Formula for the entry of a matrix power [closed]

Question

I recently posted this question at math.stackexchange to no avail, so I am posing it here as it pertains to (my) mathematical research.

If $A$ is an $n$-by-$n$ matrix with entries over an arbitrary field and $a_{ij}^{(m)}$ denotes the $(i,j)$-entry of $A^m$, where $m \ge 2$, then a straightforward proof by induction reveals that \begin{equation} \label{ijentryofmatrixpower} a_{ij}^{(m)} = \sum_{k_1,\dots,k_{m-1} = 1}^n \left[ \prod_{\ell = 1}^m a_{k_{\ell-1},k_\ell} \right],~k_0 := i,~k_m :=j. \tag{1} \end{equation}

I have seen this result cited in papers and alluded to in textbooks, but have never seen a proof for it. Is anybody aware of a reference for the result? (To reiterate, I realize the result is not difficult to establish, but it would be nice to be able to point to a reference.)

EDIT:

\begin{rant}

In the original post, I simply asked for a reference for formula \ref{ijentryofmatrixpower} above, but many have opined below that neither a proof or reference is necessary. I disagree, and I would like to give an argument as to why.
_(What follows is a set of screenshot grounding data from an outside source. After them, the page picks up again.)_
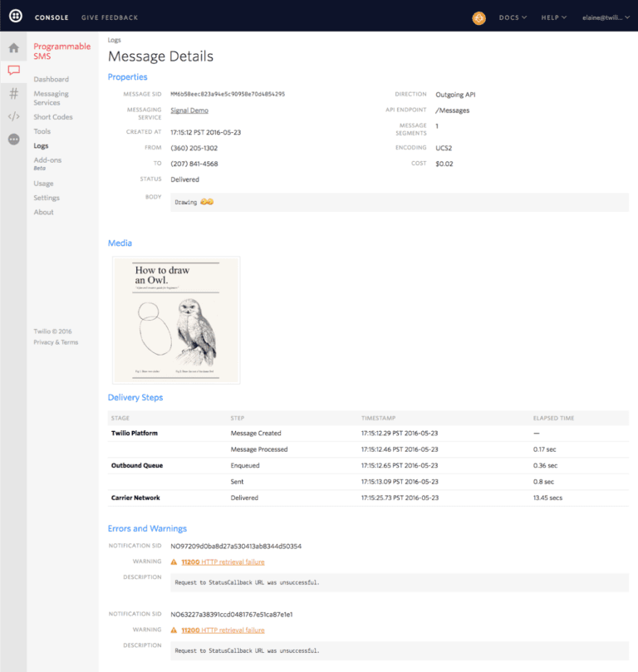Open Messaging Services in sidebar

[51, 98]
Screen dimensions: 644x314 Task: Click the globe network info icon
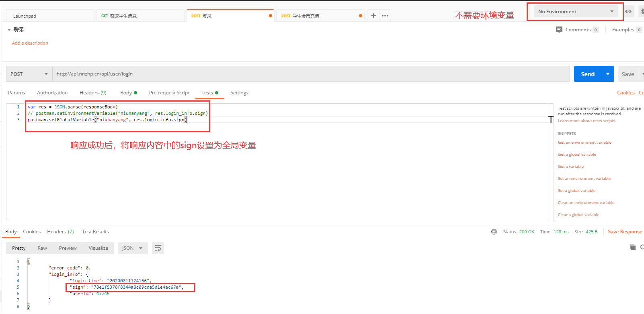pos(494,232)
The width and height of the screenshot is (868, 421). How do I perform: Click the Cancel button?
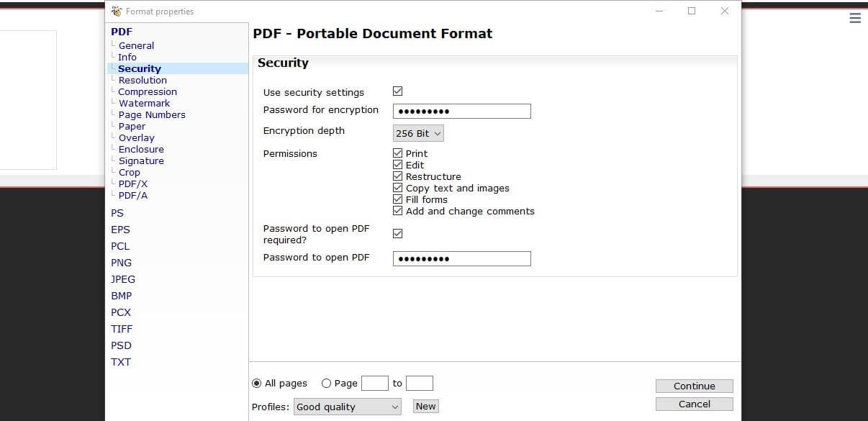point(695,404)
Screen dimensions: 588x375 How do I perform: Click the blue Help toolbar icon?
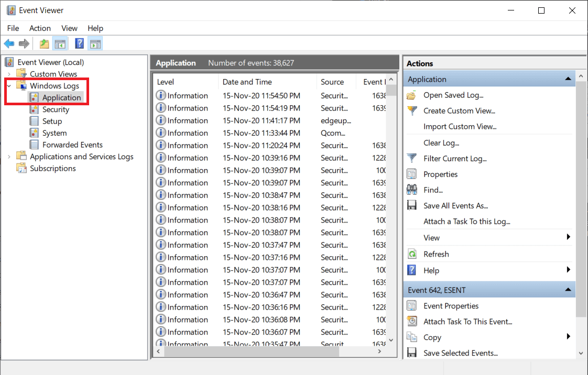tap(79, 44)
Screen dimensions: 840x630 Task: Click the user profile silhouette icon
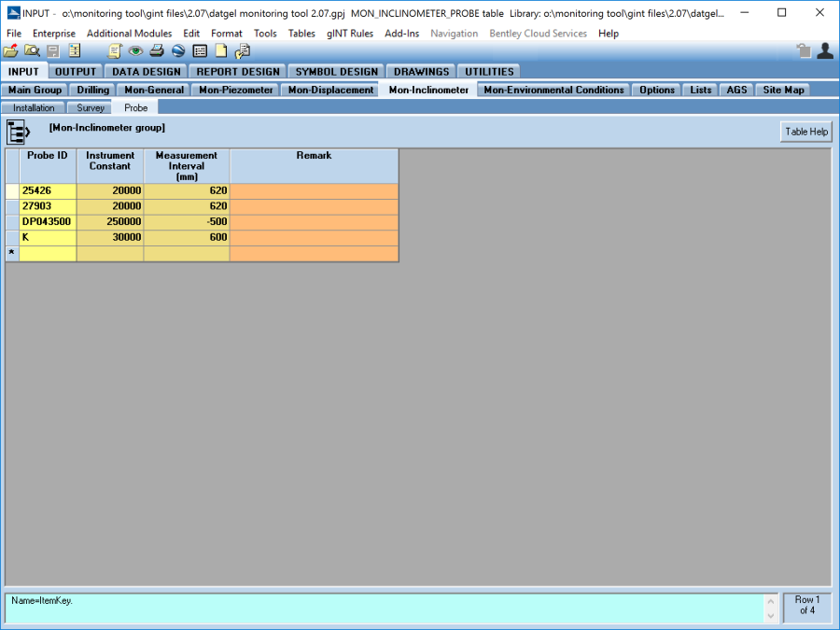[x=824, y=51]
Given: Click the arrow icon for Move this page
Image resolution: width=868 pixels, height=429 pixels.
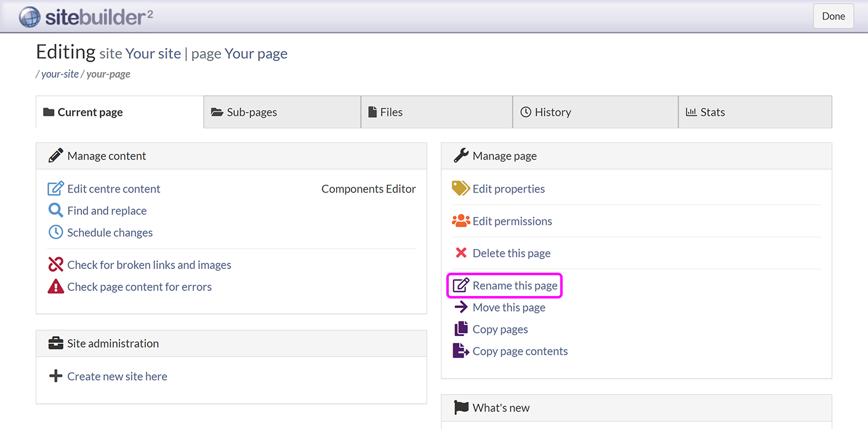Looking at the screenshot, I should (460, 307).
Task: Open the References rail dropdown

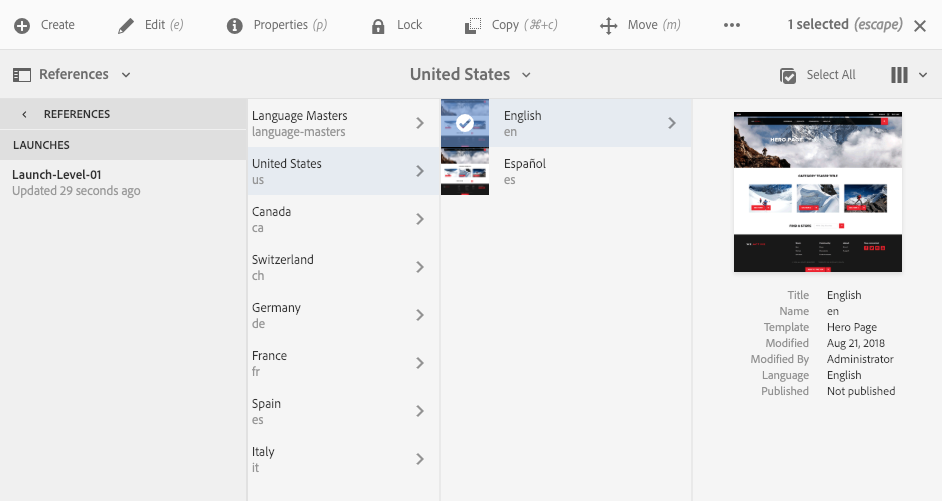Action: click(x=72, y=74)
As with every mathematical statement, there are two possibilities:

1. Formula \ref{ijentryofmatrixpower} is taken as axiomatic, in which case, there is obviously nothing to prove because it is accepted as true.
2. Matrix multiplication and exponentiation is defined, per the norm. In this case, it is inescapable that \ref{ijentryofmatrixpower} requires a proof.

Several commenters in this thread mention a textbook by the "eminent" Richard Stanley, who offers the following proof:
If we appeal to authority, as others in this post have, then, since Stanley offers a proof, it is clear then that he takes the position that the statement requires a proof!

Here's another consideration that supports a proof: everyone on this post is a professional, seasoned mathematician, but not everyone reading a paper or textbook is. I agree that a proof isn't necessary if this is the only constituency in my audience; however, this is obviously never the case and, in the interest of inclusion, it is a terrible practice to simply state that the result is "obvious" or follows "immediately" from the definition.

Here's another viewpoint: suppose, as an educator, that you include this problem in an examination or assignment. Would you be comfortable giving full-credit to a student stating that the result "is immediate from the definition of matrix multiplication" or "this doesn't need a proof"? The answer is obviously "no" and it is hypocritical not to hold ourselves to the same standards that we expect of our students.

\end{rant}

Answer 1

I agree with LSpice that I don't think this really needs a proof or a citation, but in combinatorics this sort of thing is often called "the transfer matrix method" and accordingly it is stated in combinatorics texts, e.g. it is Theorem 4.7.1 in Stanley's Enumerative Combinatorics, Vol. I (the proof begins "The proof is immediate from the definition of matrix multiplication").

Note that "arbitrary field" can be replaced with "arbitrary semiring"; Stanley states the result for a commutative ring.

Answer 2

Here is the screenshot from Stanley's book.

Ironically, providing a proof would have been just as long (or short) as what he wrote:

Proceed by induction on $n$. The base-case corresponds with the definition of matrix-multiplication.

If the result holds when $m \ge 2$, then \begin{align} a_{ij}^{m+1} &= \sum_{k=1}^n a_{ik}^{(m)} a_{kj} \tag{matrix mult.} \\ &= \sum_{k=1}^n \left( \sum_{k_1,\dots,k_{m-1} = 1}^n \left[ \prod_{\ell = 1}^m a_{k_{\ell-1},k_\ell} \right] \right) a_{kj} \tag{IH} \\ &= \sum_{k_1,\dots,k_{m} = 1}^n \left[ \prod_{\ell = 1}^{m+1} a_{k_{\ell-1},k_\ell} \right], \end{align} after relabeling $k$ as $k_m$.